Law School Case Brief
Ratzlaf v. United States - 510 U.S. 135, 114 S. Ct. 655 (1994)
To establish that a defendant "willfully violated" the anti-structuring law, the government must prove defendant acted with knowledge that his conduct was unlawful.
The case at hand involved several interrelated provisions of the Bank Secrecy Act (31 U.S.C.S. §§ 5311 et seq.). Pursuant to 31 U.S.C.S. § 5313(a), as implemented by the United States Secretary of the Treasury, banks and other financial institutions were required to report any cash transaction that exceeded $ 10,000. Under former 31 U.S.C.S. § 5324(3) (recodified as 31 U.S.C.S. § 5324(a)(3) without substantive change), it was illegal to break up, into two or more separate transactions, a single cash transaction with a bank or other financial institution for the purpose of evading the reporting requirement of § 5313. In addition, a person who "willfully" violated the antistructuring provision of § 5324 was subject to criminal penalties. Defendant Waldemar Ratzlaf attempted to pay a Nevada casino $ 100,000 in cash as part of his gambling debt and was informed by a casino official that all transactions involving more than $ 10,000 in cash had to be reported to state and federal authorities, but that a cashier's check for the full amount due would not trigger any reporting requirement. When defendant was informed that banks also were required to report cash transactions in excess of $ 10,000, defendant purchased a number of cashier's checks, each of which was for less than $ 10,000 and rom different banks. Defendant was charged by a federal grand jury with violating § 5322(a) and § 5324(3). At trial in the United States District Court for the District of Nevada, the trial judge instructed the jury that under § 5322(a) and § 5324(3), the government (1) had to prove defendant's knowledge of the banks' reporting obligation and defendant's attempt to evade such obligation; but (2) did not have to prove that defendant knew that his structuring of the cash transactions was unlawful. Defendant was convicted. On appeal, the United States Court of Appeals for the Ninth Circuit, in affirming, upheld the district court's construction of § 5322(a) and § 5324(3). The Supreme Court of the United States granted defendant's petition for certiorari.

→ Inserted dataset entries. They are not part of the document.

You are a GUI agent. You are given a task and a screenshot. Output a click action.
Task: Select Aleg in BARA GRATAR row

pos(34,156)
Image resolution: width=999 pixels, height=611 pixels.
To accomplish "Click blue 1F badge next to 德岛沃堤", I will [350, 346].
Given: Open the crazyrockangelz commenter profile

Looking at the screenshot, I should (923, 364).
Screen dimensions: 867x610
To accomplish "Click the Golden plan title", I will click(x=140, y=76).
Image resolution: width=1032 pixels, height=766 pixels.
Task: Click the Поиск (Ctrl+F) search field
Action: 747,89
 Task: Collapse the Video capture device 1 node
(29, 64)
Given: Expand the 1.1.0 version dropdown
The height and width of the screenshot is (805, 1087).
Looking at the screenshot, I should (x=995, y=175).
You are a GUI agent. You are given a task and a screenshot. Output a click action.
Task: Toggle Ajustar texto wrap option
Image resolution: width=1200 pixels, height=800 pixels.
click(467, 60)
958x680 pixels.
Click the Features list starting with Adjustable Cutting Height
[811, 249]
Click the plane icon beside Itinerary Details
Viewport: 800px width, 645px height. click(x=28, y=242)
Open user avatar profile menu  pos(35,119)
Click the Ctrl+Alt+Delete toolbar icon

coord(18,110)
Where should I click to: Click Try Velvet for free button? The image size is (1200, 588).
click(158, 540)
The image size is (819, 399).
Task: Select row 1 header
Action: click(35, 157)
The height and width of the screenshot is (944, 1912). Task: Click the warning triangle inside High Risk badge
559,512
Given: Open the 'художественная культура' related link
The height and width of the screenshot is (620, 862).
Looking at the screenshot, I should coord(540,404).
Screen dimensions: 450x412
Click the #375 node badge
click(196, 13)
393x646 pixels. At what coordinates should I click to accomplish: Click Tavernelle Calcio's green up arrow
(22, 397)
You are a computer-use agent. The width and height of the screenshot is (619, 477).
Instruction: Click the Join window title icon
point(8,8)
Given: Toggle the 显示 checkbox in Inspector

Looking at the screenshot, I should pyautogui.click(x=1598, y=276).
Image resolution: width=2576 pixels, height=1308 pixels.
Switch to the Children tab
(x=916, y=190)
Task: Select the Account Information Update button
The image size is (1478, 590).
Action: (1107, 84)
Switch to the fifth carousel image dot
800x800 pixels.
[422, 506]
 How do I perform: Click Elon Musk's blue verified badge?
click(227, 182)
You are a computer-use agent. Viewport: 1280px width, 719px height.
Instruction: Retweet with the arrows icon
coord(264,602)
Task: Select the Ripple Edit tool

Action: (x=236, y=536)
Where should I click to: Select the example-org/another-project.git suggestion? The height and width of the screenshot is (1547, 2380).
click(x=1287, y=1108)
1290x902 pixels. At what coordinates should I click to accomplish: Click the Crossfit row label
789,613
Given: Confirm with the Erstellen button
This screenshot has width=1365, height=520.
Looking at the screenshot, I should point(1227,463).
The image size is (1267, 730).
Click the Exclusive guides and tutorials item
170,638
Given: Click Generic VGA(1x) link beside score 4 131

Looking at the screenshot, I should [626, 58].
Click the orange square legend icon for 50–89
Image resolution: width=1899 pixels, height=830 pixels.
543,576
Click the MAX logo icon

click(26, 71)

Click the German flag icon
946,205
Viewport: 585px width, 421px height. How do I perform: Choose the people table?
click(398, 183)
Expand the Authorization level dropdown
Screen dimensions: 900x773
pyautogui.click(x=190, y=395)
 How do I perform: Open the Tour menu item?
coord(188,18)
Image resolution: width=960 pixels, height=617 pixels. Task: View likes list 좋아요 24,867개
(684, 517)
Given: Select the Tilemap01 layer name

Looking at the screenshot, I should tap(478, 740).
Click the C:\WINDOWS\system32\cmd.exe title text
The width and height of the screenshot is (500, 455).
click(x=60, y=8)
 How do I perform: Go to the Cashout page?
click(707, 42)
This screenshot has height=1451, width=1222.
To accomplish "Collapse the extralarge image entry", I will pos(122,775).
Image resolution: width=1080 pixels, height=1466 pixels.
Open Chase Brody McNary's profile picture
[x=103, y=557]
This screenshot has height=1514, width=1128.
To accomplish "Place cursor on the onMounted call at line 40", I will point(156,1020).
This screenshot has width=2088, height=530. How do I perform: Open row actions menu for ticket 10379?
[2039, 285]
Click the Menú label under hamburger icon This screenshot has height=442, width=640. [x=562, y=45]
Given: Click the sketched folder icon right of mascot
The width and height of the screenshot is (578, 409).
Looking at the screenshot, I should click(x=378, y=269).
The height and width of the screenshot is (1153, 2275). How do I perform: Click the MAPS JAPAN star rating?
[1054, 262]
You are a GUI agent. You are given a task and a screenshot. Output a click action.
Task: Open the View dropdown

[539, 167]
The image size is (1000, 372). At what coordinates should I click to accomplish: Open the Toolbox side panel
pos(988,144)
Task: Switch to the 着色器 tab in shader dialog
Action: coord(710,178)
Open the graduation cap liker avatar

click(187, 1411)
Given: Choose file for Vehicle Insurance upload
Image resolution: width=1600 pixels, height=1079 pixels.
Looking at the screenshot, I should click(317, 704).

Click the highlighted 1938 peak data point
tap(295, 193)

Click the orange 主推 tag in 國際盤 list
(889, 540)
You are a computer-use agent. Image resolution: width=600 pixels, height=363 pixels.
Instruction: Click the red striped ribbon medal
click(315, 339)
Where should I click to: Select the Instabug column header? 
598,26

For purposes of § 5322(a), to prove that an accused has "willfully" violated §5324(3), must the federal government prove that the accused acted with knowledge that his conduct was unlawful?
On certiorari, the Supreme Court of the United States reversed and remanded. In an opinion by Ginsburg, J., joined by Stevens, Scalia, Kennedy, and Souter, JJ., it was held that in order to establish, for purposes of § 5322(a), that an accused had "willfully" violated § 5324(3), the government was required to prove that the accused acted with knowledge that his conduct was unlawful, because (1) the willfulness requirement of § 5322(a), when applied to other provisions of the Bank Secrecy Act, consistently had been read to require both knowledge of the reporting requirement and a specific intent to commit the crime; (2) there was strong cause to construe the single formulation of § 5322(a) the same way each time the formulation was called into play; (3) currency structuring was not so obviously evil or inherently bad that the willfulness requirement of § 5322(a) was satisfied irrespective of an accused's knowledge of the illegality of structuring; (4) the legislative history of § 5322(a) would not be resorted to, as the statutory text was clear; (5) any doubt that the willfulness requirement of § 5322(a) was ambiguous as applied to § 5324 would be resolved in favor of the accused; and (6) Congress had legitimately decreed in § 5322(a) and the provisions it controlled that ignorance of the law was a defense.